» **DOCUMENT EXCERPT**:
----

Two generators dominate the Danish market: Elsam A/S in DK1 and Energi E2 A/S in DK2. The two companies are the result of politically driven mergers between a number of companies before the introduction of merger control in the Danish Competition Act 1 October 2000. Ten companies have become only three. The total installed capacity of Elsam and Energi E2 is 7 000 MW and 5 500 MW (including windmills) in DK1 and DK2 respectively. Of the total installed capacity in DK1, Elsam owns approximately 50 percent. In DK2 Energi E2 A/S owns approximately 80 percent. However, for competition policy considerations the relevant market shares of the two generators are closer to 100 percent of DK1 and DK2. If the interconnectors are blocked by imports the two companies hold a dominant position in the two markets. This happens most frequently in peak load hours with low non-commercial generation (windmills and small scale CHP).

Production of electricity takes place on (1) large production units mostly in combination with heat (2) windmills and (3) smaller CHP-units. Production from windmills and CHP-units is bought on non-market terms by the TSOs. The price, of this non-market electricity is, however, to some extent reflecting consumption patterns.

----

» **RECORDED DATA**:

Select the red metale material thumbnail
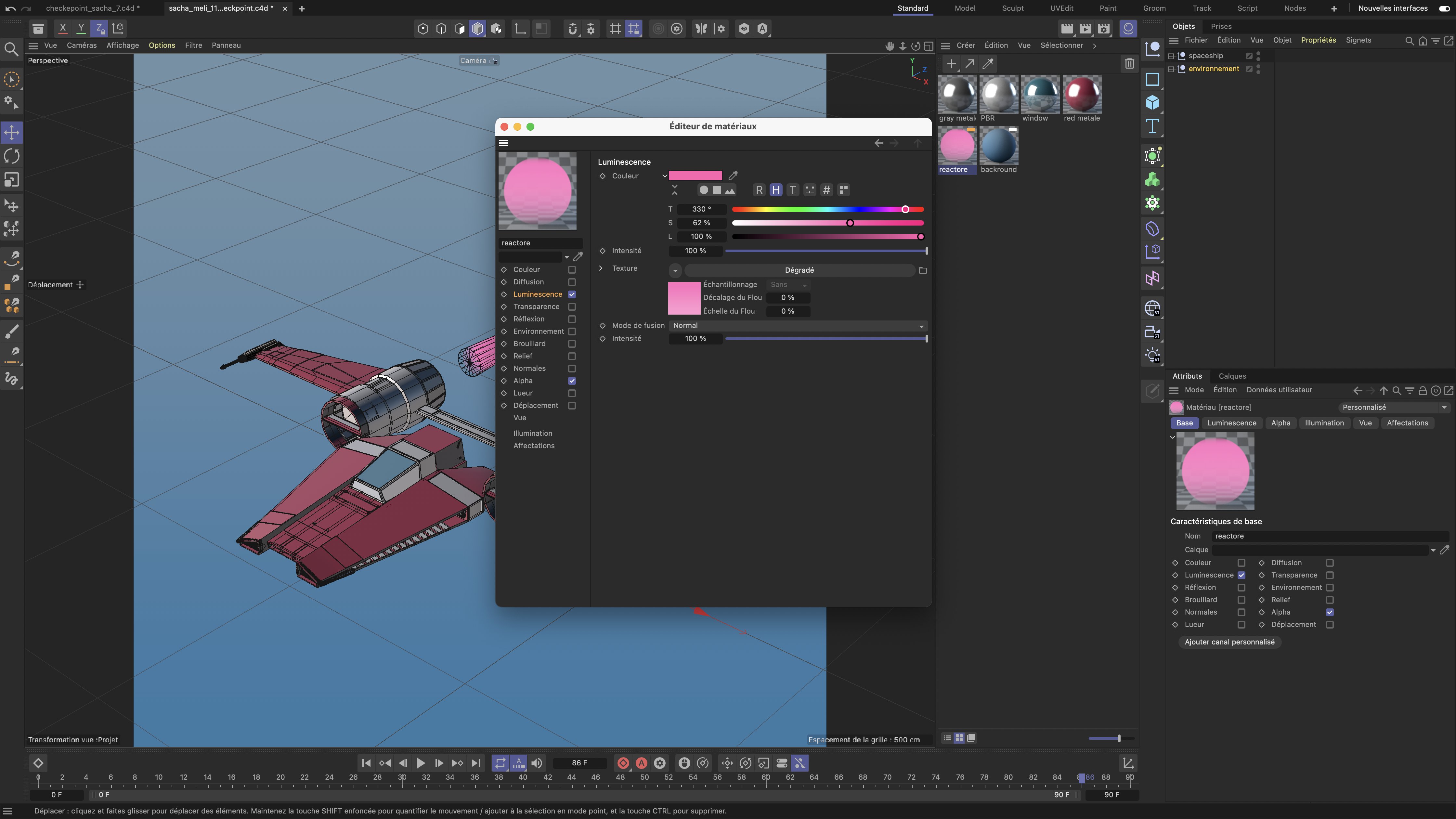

----

» **WHAT YOU NEED TO DO**:
- 1) The excerpt on the Danish electricity market lists the kinds of units that produce electricity. Name each kind.
- 2) Continue the excerpt on the Danish electricity market, starting after its last sentence.

» **RESULTS IN ORDER**:
- 1)
- Large production units, mostly in combination with heat
- Windmills
- Smaller CHP-units

- 2)
The Danish government has announced that all power consumption will be allocated through the market in the future. This will make the legal obligation to buy the renewable power production obsolete. When the prioritised production system is changed and all the production is sold on the market, there will be more generators competing. The two generators, Energi E2 and Elsam, will, however, continue to hold a dominant position in the Danish market in the foreseeable future.

1.3.3 New Capacity

It is the business of the TSO's to examine and plan the need for expansions of the transmission system. The TSOs (in co-operation with the transmission companies who also work under authorisation) have to apply for projects according to the plan. The TSOs (with the government authorities) have a crucial influence when deciding expansions of the transmission system.

Expansion of generation capacity has to be approved by the regulating authority. In reality the incentive to enter into generation is limited due to the existing excess thermal capacity in both Denmark West and Denmark East.

Except for the construction of subsidised renewable power production no plans for the construction of new generation has come up in Denmark in recent years. The main reason is the present low price of electricity compared to long run costs (reflecting a situation with excess capacity). A new large plant – decided 8-10 years ago – started production in 2002. The plant is located at the coast near Copenhagen. The reasons for this location are easy access to fuel/water and the demand for the production of heat (CHP-production) in the well-organised district heating system.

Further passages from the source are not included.